D. Certifications can’t validate a person’s knowledge or skills in the real world.

6. Which of the following organizations offers the industry-recognized entry-level Security+ certification?

A. ISACA

B. CompTIA

C. EC-Council

D. (ISC)²

7. Which of the following are CompTIA’s recommended prerequisites a candidate should have before taking the Security+ exam?

A. Network+ certification and two years of experience in IT and security

B. CISSP certification and three years of experience in information security

C. A+ certification

D. Network+ certification and five years of experience in security

8. Which of the following is the current passing score for the Security+ exam?

A. 550

B. 85 percent

C. 80 percent

D. 750

9. The Security+ exam includes no more than __________ questions.

A. 100

B. 750

C. 90

D. 900

10. What is the time limit currently allowed for taking the Security+ exam?

A. 90 minutes

B. 3 hours

C. 6 hours

D. 120 minutes

Answers

1. A, B, C. All three of these terms can be used to describe the general information security career field.

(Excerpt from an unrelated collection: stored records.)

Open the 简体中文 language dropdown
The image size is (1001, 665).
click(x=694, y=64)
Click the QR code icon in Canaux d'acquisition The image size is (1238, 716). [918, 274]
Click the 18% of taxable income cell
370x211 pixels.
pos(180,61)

While risk management is certainly a part of this career field, the term alone doesn’t indicate whether it has to do with information security or another area.

2. D. Suitability for the cybersecurity profession can’t be measured by a certification exam.

3. A, B. Both ISACA and (ISC)² provide advanced level certifications for cybersecurity professionals.

4. C. The ISSEP certification, from (ISC)², focuses on information systems security engineering.

5. B. Certifications help to independently validate knowledge, skills, and experience against industry standards.

6. B. CompTIA offers the industry-recognized entry-level Security+ certification.

7. A. CompTIA recommends (but does not require) that a candidate for the Security+ exam have the Network+ certification and two years of experience in IT and security.

8. D. 750 is the current passing score for the Security+ exam.

9. C. The Security+ exam includes no more than 90 questions.

10. A. Candidates have up to 90 minutes to complete the Security+ exam.